─── Teks Bacaan ───

Suatu hari Rasulullah Saw. berkumpul bersama para
sahabat, termasuk di dalamnya ada Buraidah ibn
Al-Hushaib Al-Aslami. Saat beliau asyik menyampaikan
tuntunan, tiba-tiba muncul seorang perempuan.
Setelah mengucapkan salam dan saling menyapa
sejenak dengan Rasulullah Saw., ia bertutur dengan
suara lirih, “Wahai Rasulullah, beberapa waktu lalu aku
memberikan seorang budak perempuan kepada ibuku,
tetapi sekarang ibuku telah meninggal.”
Rasulullah Saw. bersabda, “Kau pasti mendapatkan
pahala dan budak itu kini menjadi milikmu kembali
sebagai warisan.”
“Wahai Rasulullah,” ucap perempuan itu melanjutkan, “Ibuku punya utang puasa sebulan, bolehkah aku
berpuasa atas nama ibuku?”
“Berpuasalah atas namanya.”
“Wahai Rasulullah, ibuku juga belum pernah menunaikan
ibadah haji. Bolehkah aku berhaji atas nama ibuku?”
“Berhajilah atas namanya.”
Pada kesempatan yang lain seorang laki-laki datang dan
bertanya kepada Rasulullah Saw., “Ya Rasulullah, ibuku
mendadak meninggal dunia. Aku menduga seandainya
ia sempat bicara sebelum meninggal, tentu ia akan
bersedekah. Jadi, apakah ia dapatkan pahala sedekah
apabila aku bersedekah atas namanya?”

───

*Petunjuk Pengerjaan*:
• A. Tentukan apakah setiap pernyataan berikut sesuai dengan teks bacaan: (i) Perempuan itu pernah memberikan seorang budak perempuan kepada ibunya; (ii) Ibu perempuan itu memiliki utang puasa selama dua bulan; (iii) Laki-laki yang kehilangan ibunya datang pada kesempatan yang sama dengan perempuan itu. Jawab masing-masing dengan ya atau tidak, disertai kutipan persis dari teks yang menjadi penentunya.
• B. Kembalikan bagian teks bacaan secara persis, dimulai dari "Suatu hari Rasulullah" dan berakhir pada "muncul seorang perempuan.".

─── Entri Data ───

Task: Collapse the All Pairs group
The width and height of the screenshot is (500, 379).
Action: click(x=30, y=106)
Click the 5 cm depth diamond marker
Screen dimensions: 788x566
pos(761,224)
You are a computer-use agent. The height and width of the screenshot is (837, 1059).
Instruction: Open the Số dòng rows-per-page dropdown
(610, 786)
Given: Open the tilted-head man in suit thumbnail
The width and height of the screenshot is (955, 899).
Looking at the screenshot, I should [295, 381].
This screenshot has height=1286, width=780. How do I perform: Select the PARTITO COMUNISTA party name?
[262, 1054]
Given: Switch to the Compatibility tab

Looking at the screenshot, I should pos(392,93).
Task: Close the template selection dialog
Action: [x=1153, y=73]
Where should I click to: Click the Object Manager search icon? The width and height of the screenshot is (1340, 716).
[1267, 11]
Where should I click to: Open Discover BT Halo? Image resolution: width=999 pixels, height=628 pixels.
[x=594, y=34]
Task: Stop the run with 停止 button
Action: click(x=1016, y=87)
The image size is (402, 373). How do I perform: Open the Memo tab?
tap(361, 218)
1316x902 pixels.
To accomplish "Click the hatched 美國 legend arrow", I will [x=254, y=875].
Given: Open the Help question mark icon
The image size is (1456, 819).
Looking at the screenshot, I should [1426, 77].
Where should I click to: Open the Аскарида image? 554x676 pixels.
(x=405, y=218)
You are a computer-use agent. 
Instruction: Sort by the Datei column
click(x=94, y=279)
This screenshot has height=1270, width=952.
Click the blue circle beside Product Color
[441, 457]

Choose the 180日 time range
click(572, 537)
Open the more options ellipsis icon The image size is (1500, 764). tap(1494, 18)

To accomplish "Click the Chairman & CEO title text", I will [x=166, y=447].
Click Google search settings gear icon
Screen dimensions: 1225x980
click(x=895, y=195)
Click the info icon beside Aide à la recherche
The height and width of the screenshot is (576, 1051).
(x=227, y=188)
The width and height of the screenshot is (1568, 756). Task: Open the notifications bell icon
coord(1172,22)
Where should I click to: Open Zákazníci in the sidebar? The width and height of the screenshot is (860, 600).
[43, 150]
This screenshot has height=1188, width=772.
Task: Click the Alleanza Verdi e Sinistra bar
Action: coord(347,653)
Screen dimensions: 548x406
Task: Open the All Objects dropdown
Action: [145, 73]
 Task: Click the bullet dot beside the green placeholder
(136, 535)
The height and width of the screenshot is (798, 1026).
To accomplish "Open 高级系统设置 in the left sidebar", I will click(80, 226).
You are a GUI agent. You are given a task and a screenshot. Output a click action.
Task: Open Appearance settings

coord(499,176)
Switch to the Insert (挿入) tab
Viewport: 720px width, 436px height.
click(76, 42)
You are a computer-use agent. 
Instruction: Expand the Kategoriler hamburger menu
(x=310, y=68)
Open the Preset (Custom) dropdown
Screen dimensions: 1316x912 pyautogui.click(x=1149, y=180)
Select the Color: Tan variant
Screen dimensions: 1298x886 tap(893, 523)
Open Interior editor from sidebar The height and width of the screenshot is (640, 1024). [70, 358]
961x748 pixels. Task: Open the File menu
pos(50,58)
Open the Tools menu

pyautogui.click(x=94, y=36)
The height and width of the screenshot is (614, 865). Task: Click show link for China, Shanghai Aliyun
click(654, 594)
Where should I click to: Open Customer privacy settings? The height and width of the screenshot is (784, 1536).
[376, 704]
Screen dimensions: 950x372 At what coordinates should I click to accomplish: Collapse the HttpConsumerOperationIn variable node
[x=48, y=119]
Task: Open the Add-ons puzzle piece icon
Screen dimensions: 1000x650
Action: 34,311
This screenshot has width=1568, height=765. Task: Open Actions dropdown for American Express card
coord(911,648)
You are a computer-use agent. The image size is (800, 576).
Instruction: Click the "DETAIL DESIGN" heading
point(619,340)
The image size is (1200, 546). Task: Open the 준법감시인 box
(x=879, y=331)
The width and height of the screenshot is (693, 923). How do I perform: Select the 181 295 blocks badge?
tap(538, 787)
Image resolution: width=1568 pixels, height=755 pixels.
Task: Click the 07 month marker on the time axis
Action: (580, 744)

───

*Jawaban Tiap Tugas*:
• A.
(i) Ya: "memberikan seorang budak perempuan kepada ibuku"
(ii) Tidak: "Ibuku punya utang puasa sebulan"
(iii) Tidak: "Pada kesempatan yang lain seorang laki-laki datang"

• B.
Suatu hari Rasulullah Saw. berkumpul bersama para
sahabat, termasuk di dalamnya ada Buraidah ibn
Al-Hushaib Al-Aslami. Saat beliau asyik menyampaikan
tuntunan, tiba-tiba muncul seorang perempuan.